本カンファレンスでは2件のKeynote,14件のLong Paper,5件のShort Paper,14件のPoster,9件のDemonstrationが発表された.ペーパーの投稿件数はカナダ,中国,ドイツ,インド,日本,韓国,スイスより61件投稿され,うち19件(採択率31%)が採択された.Paper Sessionは2日間にわたり行われ,Input and Output,Sketching and Haptics,Presence and Collaboration,Space and Learning,Selection and Travel,Robotics and Wearablesという6つのセッションに分かれて発表が行われた.Best PaperにはSungchul JungらによるOver My Hand: Using a Personalized Hand in VR to Improve Object Size Estimation, Body Ownership, and Presenceが選ばれた.これはVR環境における物体の大きさ知覚をユーザーの手の大きさを変化させた場合にどのような影響があるかを調べた研究であった.また,Best Short PaperはDenys J.C. MatthiesらによるStep Detection for Rollator Users with Smartwatchesが選ばれた.これはスマートウォッチを用いた歩行計測を行う際に,腕の振りを手掛かりとせずに歩行を検出する方法を提案した研究であった.また,Best PosterにはAkifumi TakahashiらによるHaptic Interface Using Tendon Electrical Stimulation: Evaluation of the Effectiveness on Multimodal Presentationが選ばれた.この研究は腱電気刺激による力覚提示とHMDを用いた視覚提示を組み合わせることでより高品質な感覚提示を行うというものであった.このほかBest Demo,Honorable Mentionが3つと計7つの賞が用意されていた.

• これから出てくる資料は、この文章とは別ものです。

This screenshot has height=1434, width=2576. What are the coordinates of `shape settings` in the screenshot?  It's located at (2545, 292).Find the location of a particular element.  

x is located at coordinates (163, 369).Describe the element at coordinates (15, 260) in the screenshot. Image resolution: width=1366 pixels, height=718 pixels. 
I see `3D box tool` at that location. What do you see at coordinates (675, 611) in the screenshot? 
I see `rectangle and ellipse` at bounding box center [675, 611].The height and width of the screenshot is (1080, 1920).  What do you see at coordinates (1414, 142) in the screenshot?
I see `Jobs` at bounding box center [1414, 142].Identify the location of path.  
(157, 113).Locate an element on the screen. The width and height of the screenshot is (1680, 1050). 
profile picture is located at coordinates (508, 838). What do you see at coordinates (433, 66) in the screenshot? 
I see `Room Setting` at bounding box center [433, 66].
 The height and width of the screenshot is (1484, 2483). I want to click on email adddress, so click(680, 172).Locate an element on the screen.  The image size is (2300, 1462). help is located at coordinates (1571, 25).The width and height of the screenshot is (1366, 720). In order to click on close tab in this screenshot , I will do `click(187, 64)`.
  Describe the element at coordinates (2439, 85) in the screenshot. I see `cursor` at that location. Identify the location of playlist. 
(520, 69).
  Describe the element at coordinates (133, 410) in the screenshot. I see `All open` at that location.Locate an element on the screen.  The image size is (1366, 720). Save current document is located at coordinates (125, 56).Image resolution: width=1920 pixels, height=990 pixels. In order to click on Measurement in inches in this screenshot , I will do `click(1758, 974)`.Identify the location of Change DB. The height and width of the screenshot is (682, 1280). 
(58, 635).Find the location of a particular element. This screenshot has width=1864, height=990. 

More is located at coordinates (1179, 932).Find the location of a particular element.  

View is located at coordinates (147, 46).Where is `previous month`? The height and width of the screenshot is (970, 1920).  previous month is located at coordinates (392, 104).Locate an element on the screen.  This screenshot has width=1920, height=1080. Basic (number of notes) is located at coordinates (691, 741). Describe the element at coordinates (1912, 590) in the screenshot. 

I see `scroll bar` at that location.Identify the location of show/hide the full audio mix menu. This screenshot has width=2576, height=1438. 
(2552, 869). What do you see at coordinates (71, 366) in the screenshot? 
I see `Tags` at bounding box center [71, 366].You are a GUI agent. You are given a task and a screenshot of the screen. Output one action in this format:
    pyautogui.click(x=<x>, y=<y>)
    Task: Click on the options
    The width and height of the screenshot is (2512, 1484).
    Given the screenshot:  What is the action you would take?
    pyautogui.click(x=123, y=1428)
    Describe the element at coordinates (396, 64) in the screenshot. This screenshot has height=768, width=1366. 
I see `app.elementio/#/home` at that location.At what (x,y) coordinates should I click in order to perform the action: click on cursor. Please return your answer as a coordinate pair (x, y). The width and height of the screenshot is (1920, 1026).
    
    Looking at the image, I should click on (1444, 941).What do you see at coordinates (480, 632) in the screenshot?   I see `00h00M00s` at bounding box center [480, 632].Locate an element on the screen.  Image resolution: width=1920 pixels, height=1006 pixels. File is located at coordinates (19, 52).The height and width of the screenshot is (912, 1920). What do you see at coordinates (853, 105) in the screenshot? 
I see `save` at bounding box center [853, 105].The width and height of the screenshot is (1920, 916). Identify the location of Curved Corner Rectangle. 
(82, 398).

筆者はHMDに吸引触覚提示機構を内蔵することでよりコンパクトかつ簡易な着脱を可能とした触覚提示付きVR体験を提供するHaptopus : Transferring the Touch Sense of the Hand to the Face Using Suction Mechanism Embedded in HMDという研究を投稿し,Short Paperとして口頭発表を行った.筆者は今回が初めての国際会議での口頭発表であり,英語発表での難しさを改めて認識した.特に質疑において質問が聞き取れず,回答に詰まるという醜態をさらしてしまったため入念な発表準備と語学力の強化を行っていきたい.
ところでSUIはユーザーインターフェース研究におけるトップカンファレンスであるUISTと併設されており,本年においても同じドイツ,ベルリンのすぐ近くの会場にてUIST2018が開催されていた.さらにSUIにて運営より選ばれた研究についてはUISTでPosterとして発表することができたため,筆者は国際学会投稿を狙う研究者らに非常に素晴らしい学会であるSUIへの投稿を勧めたく思う.
SUI2019はアメリカ,ニューオリンズ(New Orleans.)で開催される。こちらもUISTが併設される予定である.